What is needed: Rewrite everything from the line containing "You are a computer-use agent. The" down to the line containing "pyautogui.click(x=1232, y=405)", replacing "Screen dimensions" with "Display size" and leaving all else unchanged.

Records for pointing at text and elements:
+ + + + + + +

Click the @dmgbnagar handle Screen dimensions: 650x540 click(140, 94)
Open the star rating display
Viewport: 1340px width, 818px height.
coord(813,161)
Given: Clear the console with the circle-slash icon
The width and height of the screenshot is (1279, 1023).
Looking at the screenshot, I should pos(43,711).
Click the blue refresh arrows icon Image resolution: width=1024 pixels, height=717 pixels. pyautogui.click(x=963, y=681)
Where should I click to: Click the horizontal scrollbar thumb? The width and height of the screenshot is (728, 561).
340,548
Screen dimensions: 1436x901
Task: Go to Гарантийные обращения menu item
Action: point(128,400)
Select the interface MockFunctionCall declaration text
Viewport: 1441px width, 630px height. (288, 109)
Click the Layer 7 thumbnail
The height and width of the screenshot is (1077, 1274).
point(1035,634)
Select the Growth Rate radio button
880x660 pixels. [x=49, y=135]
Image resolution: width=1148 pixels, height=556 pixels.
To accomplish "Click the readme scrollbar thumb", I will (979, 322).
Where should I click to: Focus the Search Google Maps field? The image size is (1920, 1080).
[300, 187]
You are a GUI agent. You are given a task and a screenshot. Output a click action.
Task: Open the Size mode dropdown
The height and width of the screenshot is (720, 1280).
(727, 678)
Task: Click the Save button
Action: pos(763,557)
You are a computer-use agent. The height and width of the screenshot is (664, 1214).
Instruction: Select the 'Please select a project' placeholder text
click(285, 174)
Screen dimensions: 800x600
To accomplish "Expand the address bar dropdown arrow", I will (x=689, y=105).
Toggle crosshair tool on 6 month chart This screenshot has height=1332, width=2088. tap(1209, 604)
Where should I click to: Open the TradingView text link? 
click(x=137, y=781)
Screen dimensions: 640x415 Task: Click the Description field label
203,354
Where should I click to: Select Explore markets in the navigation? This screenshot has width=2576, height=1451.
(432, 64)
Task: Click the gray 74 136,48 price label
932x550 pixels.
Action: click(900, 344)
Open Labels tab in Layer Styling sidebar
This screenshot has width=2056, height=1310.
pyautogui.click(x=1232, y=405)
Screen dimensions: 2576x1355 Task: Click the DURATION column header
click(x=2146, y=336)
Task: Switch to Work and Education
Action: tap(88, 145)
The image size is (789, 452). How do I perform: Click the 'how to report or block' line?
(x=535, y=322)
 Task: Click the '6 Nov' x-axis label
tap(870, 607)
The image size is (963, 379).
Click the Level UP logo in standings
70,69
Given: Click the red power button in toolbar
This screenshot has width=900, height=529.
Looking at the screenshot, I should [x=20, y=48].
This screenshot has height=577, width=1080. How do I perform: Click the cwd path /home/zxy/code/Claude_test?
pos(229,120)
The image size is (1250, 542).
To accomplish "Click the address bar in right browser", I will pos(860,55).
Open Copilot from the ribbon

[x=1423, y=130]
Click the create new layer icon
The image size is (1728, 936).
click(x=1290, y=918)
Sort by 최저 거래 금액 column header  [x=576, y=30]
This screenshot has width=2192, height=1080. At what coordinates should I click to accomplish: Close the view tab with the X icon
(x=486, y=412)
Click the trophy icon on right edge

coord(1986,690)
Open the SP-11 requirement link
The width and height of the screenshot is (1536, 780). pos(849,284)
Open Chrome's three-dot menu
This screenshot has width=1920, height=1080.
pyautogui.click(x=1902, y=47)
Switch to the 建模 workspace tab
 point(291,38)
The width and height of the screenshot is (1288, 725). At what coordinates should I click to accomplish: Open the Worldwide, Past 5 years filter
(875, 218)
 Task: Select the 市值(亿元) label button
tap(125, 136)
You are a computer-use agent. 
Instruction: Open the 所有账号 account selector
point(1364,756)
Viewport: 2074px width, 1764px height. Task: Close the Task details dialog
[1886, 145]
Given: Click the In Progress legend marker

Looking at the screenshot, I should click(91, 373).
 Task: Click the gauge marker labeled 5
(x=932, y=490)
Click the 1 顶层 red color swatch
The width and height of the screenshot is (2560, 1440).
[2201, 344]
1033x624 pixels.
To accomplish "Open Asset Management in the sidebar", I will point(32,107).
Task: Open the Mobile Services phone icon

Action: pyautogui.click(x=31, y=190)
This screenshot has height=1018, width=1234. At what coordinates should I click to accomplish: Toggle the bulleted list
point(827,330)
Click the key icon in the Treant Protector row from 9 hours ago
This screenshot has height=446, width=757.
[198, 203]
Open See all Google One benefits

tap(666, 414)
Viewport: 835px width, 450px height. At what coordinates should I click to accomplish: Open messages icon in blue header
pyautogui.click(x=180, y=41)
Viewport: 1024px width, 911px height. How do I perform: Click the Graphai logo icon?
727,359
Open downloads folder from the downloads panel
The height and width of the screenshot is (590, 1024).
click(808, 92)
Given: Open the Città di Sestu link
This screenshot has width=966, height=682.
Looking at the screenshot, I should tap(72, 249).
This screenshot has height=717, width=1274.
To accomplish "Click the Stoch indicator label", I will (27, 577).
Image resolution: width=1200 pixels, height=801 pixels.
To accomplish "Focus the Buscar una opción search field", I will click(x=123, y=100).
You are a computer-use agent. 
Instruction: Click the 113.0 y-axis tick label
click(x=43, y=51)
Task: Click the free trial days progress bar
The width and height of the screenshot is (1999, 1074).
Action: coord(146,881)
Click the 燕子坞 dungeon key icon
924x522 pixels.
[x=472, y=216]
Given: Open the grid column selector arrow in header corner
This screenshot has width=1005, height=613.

+ + + + + + +

The reply:
You are a computer-use agent. The height and width of the screenshot is (664, 1214).
Instruction: Select the 'Please select a project' placeholder text
click(285, 174)
Display size: 800x600
To accomplish "Expand the address bar dropdown arrow", I will (x=689, y=105).
Toggle crosshair tool on 6 month chart This screenshot has height=1332, width=2088. tap(1209, 604)
Where should I click to: Open the TradingView text link? 
click(x=137, y=781)
Display size: 640x415 Task: Click the Description field label
203,354
Where should I click to: Select Explore markets in the navigation? This screenshot has width=2576, height=1451.
(432, 64)
Task: Click the gray 74 136,48 price label
932x550 pixels.
Action: click(900, 344)
Open Labels tab in Layer Styling sidebar
This screenshot has width=2056, height=1310.
pyautogui.click(x=1232, y=405)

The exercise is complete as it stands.